I think only the "harden dataflows" is bulletproof. Anything planning based will have to deal with the fact that data change. As inputs grow over time, even for a fixed dataflow memory use will probably climb (as businesses get more customers, more products, do more things).

At the same time, I don't think this is a new problem. RDBMSs have had to deal with similar issues before. It starts as a tool, not an autonomous data management infrastructure. We should file down the pointy edges, but it doesn't need to start with self-piloting.

frankmcsherry commented 3 years ago

CREATE MATERIALIZED VIEW bad <bad_query>: create the view, but don't materialize it.

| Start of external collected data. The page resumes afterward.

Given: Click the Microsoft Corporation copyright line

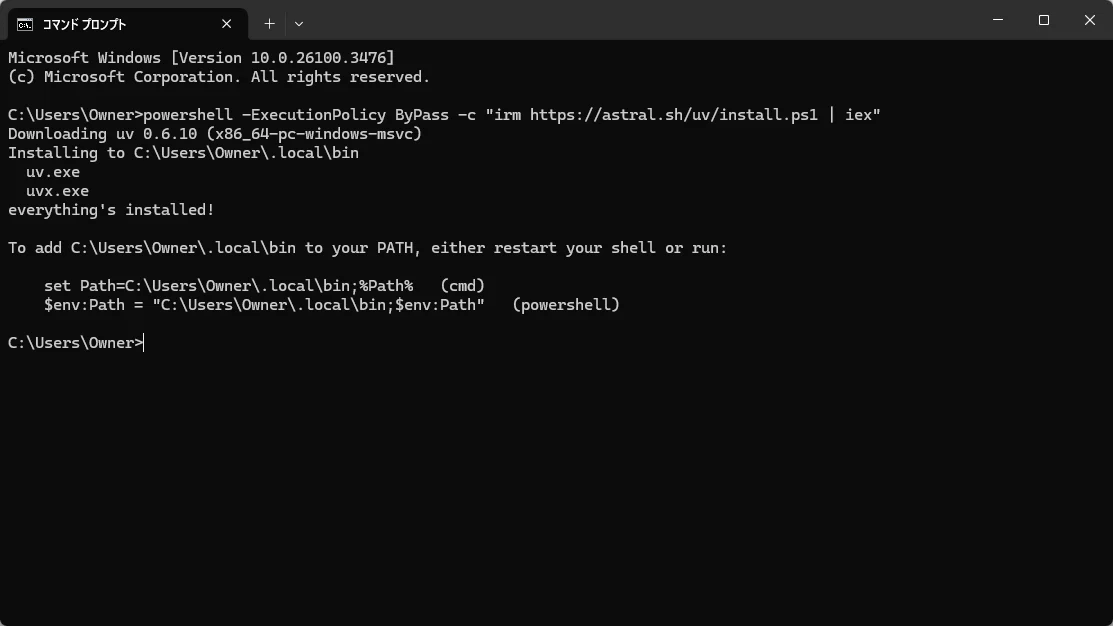Looking at the screenshot, I should click(x=219, y=77).
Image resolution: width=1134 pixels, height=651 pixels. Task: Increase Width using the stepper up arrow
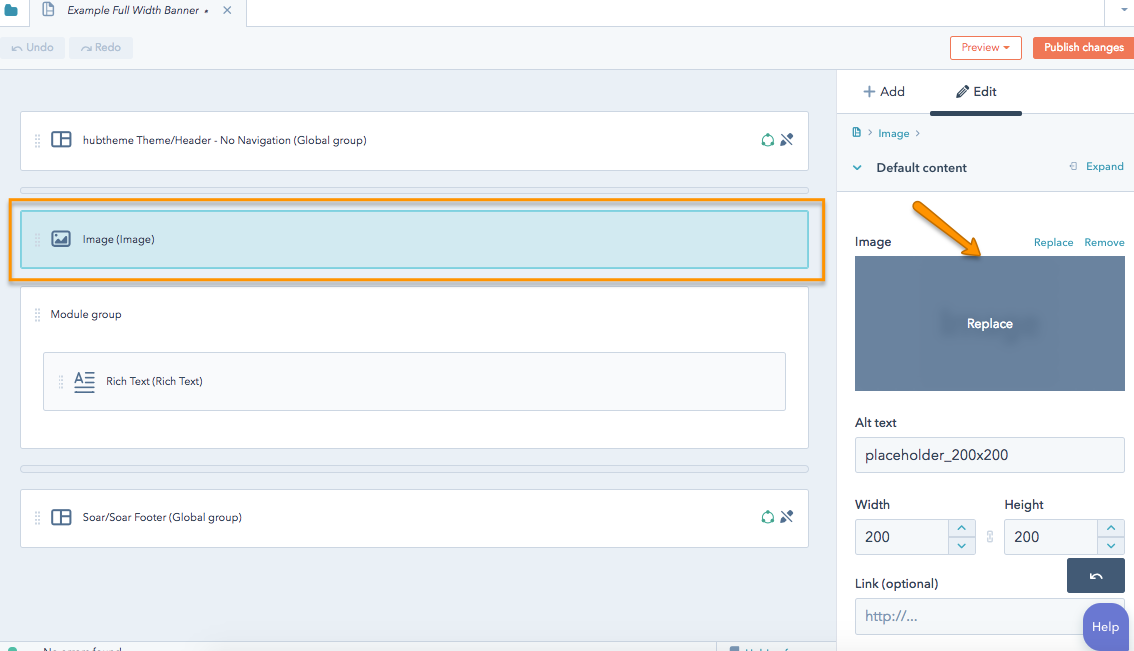tap(961, 528)
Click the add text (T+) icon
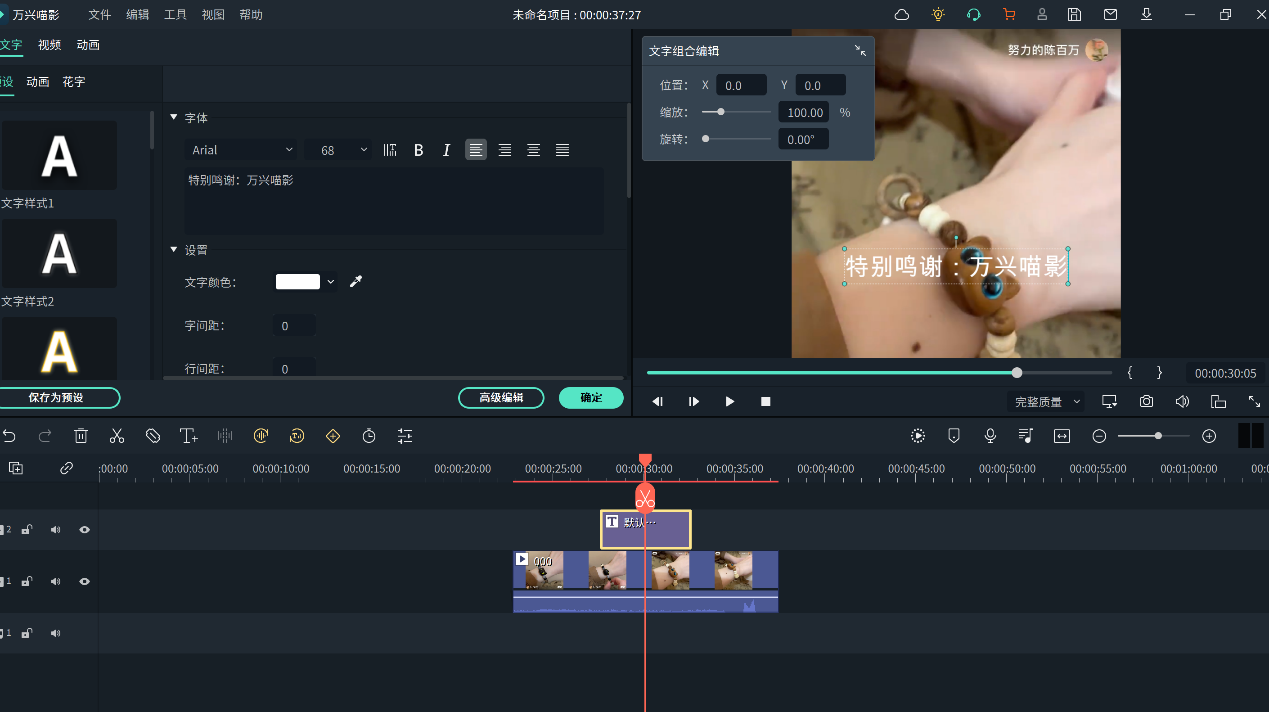The image size is (1269, 712). [x=188, y=435]
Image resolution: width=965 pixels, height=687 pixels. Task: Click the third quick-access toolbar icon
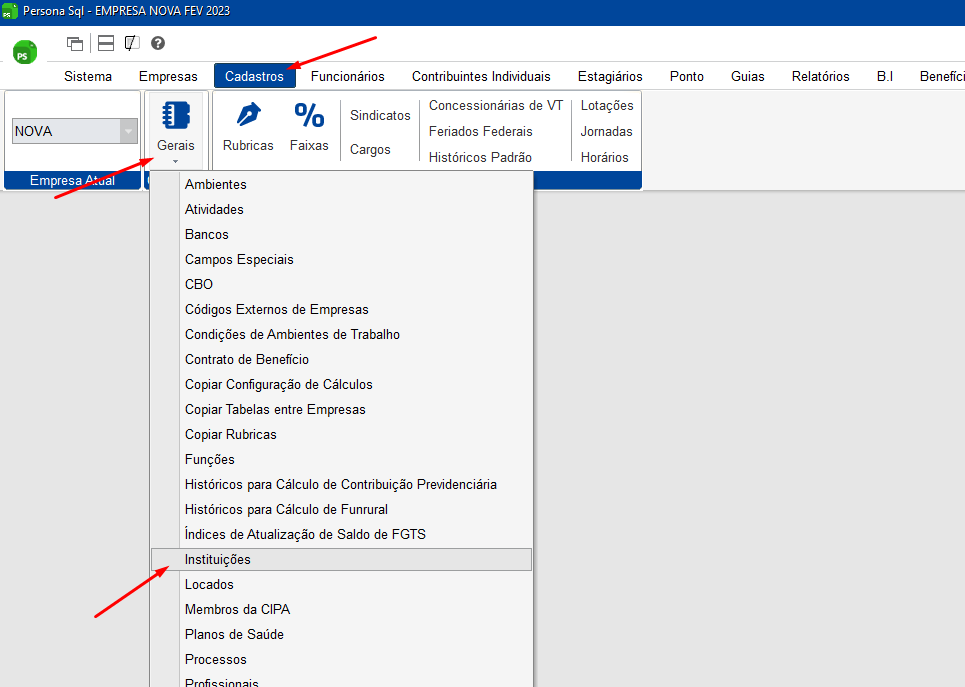coord(131,43)
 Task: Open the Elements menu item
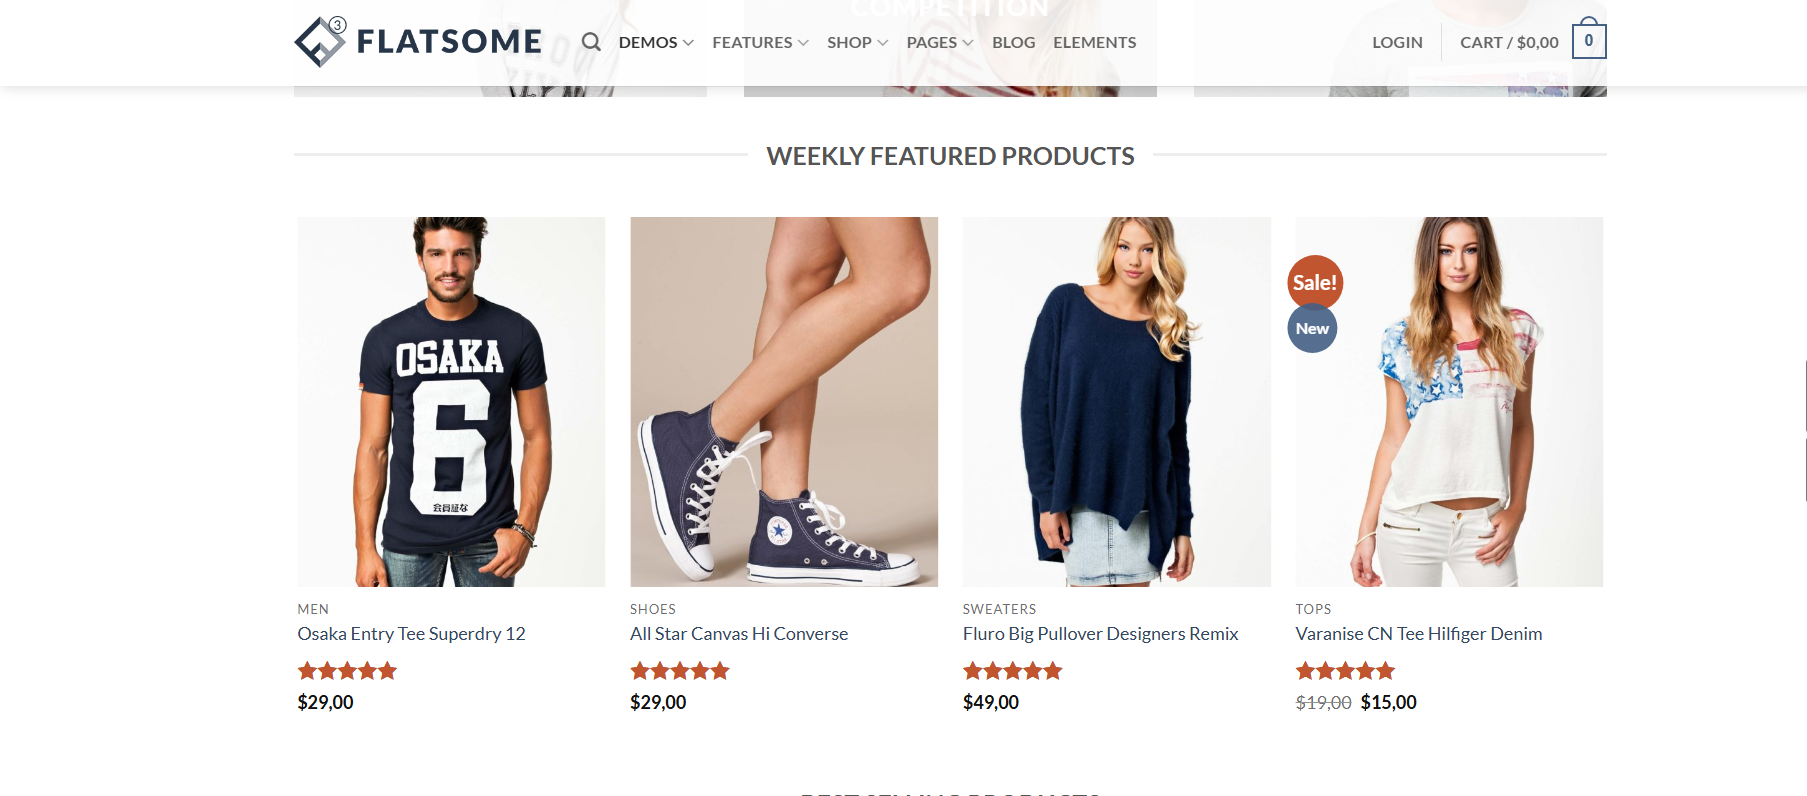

I kind of like this, actually. At least, it's super easy to type CREATE MATERIALIZED VIEW without thinking much (by definition, you are typing it before telling the system what the view is). CREATE INDEX is certainly an escape hatch. I'm personally more a fan of "stage queries first; load data in progressively", but if we had a good query linter that could point out e.g. cross joins this seems like a good place to warn folks.

cuongdo commented 3 years ago

I think @benesch's idea is a solid one:

The second is to build dataflow resource limits within Materialize, so that we can kill/halt dataflows that exceed their limits.

I'm not clear on the feasibility of this, but I'll file a separate issue if one doesn't already exist.

frankmcsherry commented 3 years ago

I think @benesch's idea is a solid one:

Can you clarify which one?

frankmcsherry commented 3 years ago

The issue for shutting down dataflows is https://github.com/MaterializeInc/materialize/issues/400

benesch commented 3 years ago

I'm not sure I said this explicitly before, I have a lot of concerns about any design whereby CREATE MATERIALIZED VIEW does not actually create a materialized view. It will be exceptionally confusing for CREATE MATERIALIZED VIEW to succeed but create a non-materialized view. It might work ok in the specific case of interactive use via psql, but automated tooling doesn't typically check notices/warnings, nor are the messages structured enough to be actionable for a machine. Ditto for non-psql shells—I'll bet mzcli doesn't handle warnings/notices correctly.

I think the best thing to do is to just issue an advisory notice/warning and hope the user sees it.

If we feel we must add more of a guardrail, I think the one way we can build this into interactive use in Materialize is to have a session variable like safe_mode that defaults to on for interactive sessions and off for non interactive sessions. (How we determine whether a session is interactive is a bit of an open question, but maybe psql exposes something, or we can sniff the application_name, or something...) If safe_mode is on, we can outright reject CREATE MATERIALIZED VIEW <cross join expr> with instructions on how to type CREATE VIEW ...; CREATE DEFAULT INDEX ON .... This solves the surprise issue (CREATE MATERIALIZED VIEW would not sometimes silently create a non-materialized view), but I think this has the potential to be annoying as often as it is helpful.

cuongdo commented 3 years ago

I've narrowed the scope of this issue to just warning about cross joins. If there are other warnings we'd like to introduce, let's file separate issues for those. Also assigned to 0.6. cc @awang

maddyblue commented 3 years ago

Unassigning the milestones until we figure out what to do with this class of issue (there's a bunch).